O mercado físico do boi gordo registrou um aumento nos preços ao longo do mês de julho. A escassez de oferta dificultou a formação das escalas de abate para a indústria frigorífica, o que impactou diretamente os valores praticados.
As exportações de carne bovina mostraram um ritmo de crescimento mais lento, refletindo um esgotamento antecipado da cota brasileira disponibilizada pela China. Essa situação já era esperada por especialistas do setor.

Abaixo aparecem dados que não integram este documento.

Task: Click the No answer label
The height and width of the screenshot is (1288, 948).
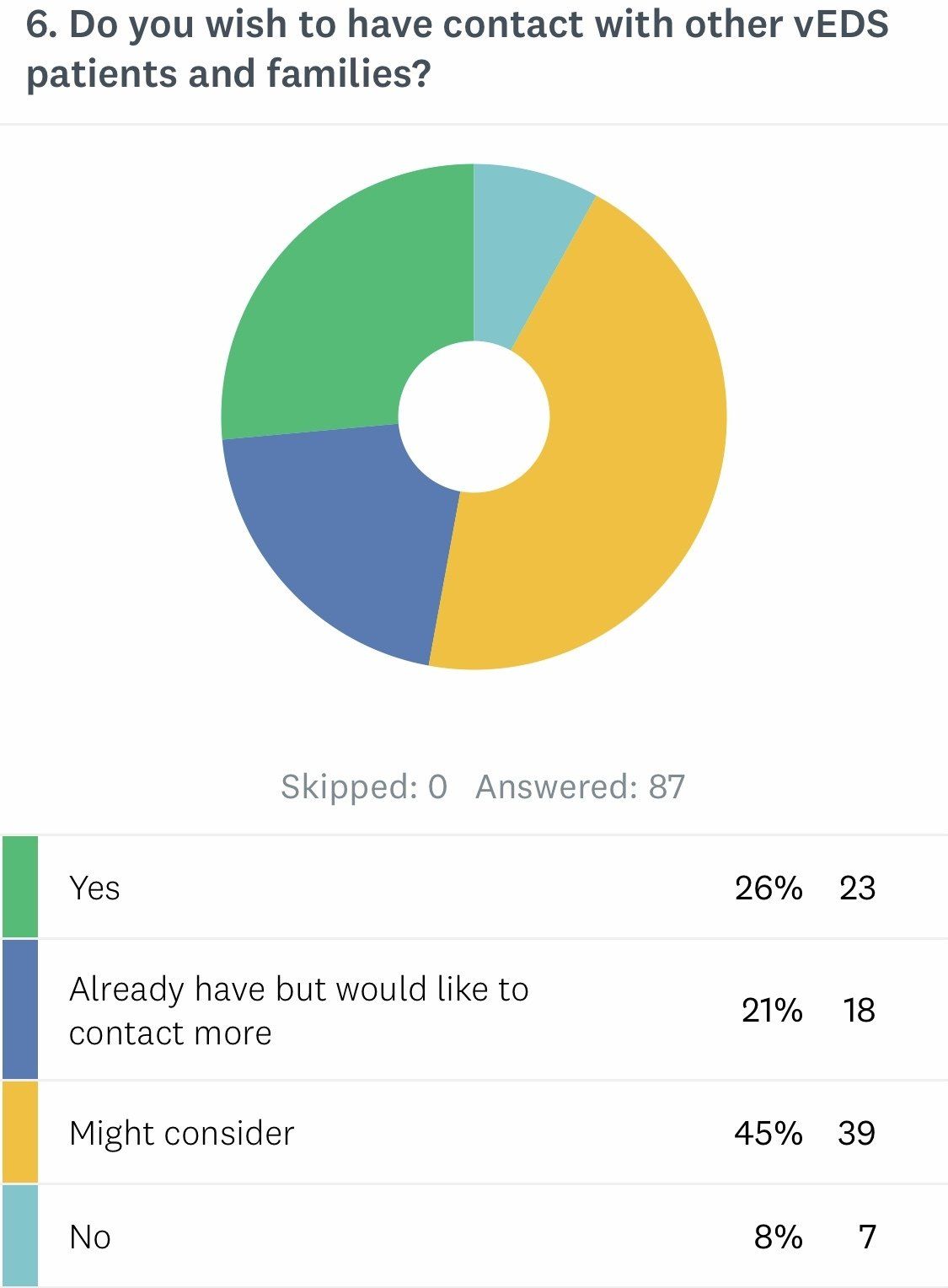Action: (90, 1237)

Para o mês de agosto, há expectativas de um maior equilíbrio nas cotações do boi gordo, com um aumento gradual da oferta proveniente dos confinamentos.
Os preços do boi gordo a prazo, em 30 de julho, foram os seguintes:
- São Paulo (Capital) – R$ 350 a arroba, alta de 4,48% em relação aos R$ 335 do final de junho.
- Goiás (Goiânia) – R$ 325 a arroba, aumento de 1,56% frente aos R$ 320 do mês anterior.
- Minas Gerais (Uberaba) – R$ 325 a arroba, alta de 3,17% em relação aos R$ 315 de junho.
- Mato Grosso do Sul (Dourados) – R$ 335 a arroba, aumento de 4,69% frente aos R$ 320 registrados no final de junho.
- Mato Grosso (Cuiabá) – R$ 325 a arroba, queda de 1,52% em relação aos R$ 330 do fim de junho.
- Rondônia (Vilhena) – R$ 325 a arroba, acréscimo de 1,56% em comparação aos R$ 320 do final do mês anterior.
Atacado
No mercado atacadista, os preços apresentaram variações ao longo de julho. O corte do quarto dianteiro do boi foi cotado a R$ 20 por quilo, uma queda de 4,76% em comparação ao final de junho.
Por outro lado, o quarto traseiro bovino foi precificado a R$ 26,50 por quilo, com um aumento de 3,92% em relação aos R$ 25,50 do fechamento do mês anterior.
Exportações
As exportações de carne bovina fresca, congelada ou refrigerada do Brasil geraram US$ 1,243 bilhão em julho até o momento, considerando 18 dias úteis. A média diária de exportação foi de US$ 69,072 milhões, com um total de 195,214 mil toneladas enviadas, resultando em uma média diária de 10,845 mil toneladas.
O preço médio da tonelada exportada ficou em US$ 6.368,90. Em comparação a julho de 2025, houve um aumento de 3,4% no valor médio diário das exportações, uma queda de 9,9% na quantidade média diária exportada e um avanço de 14,8% no preço médio.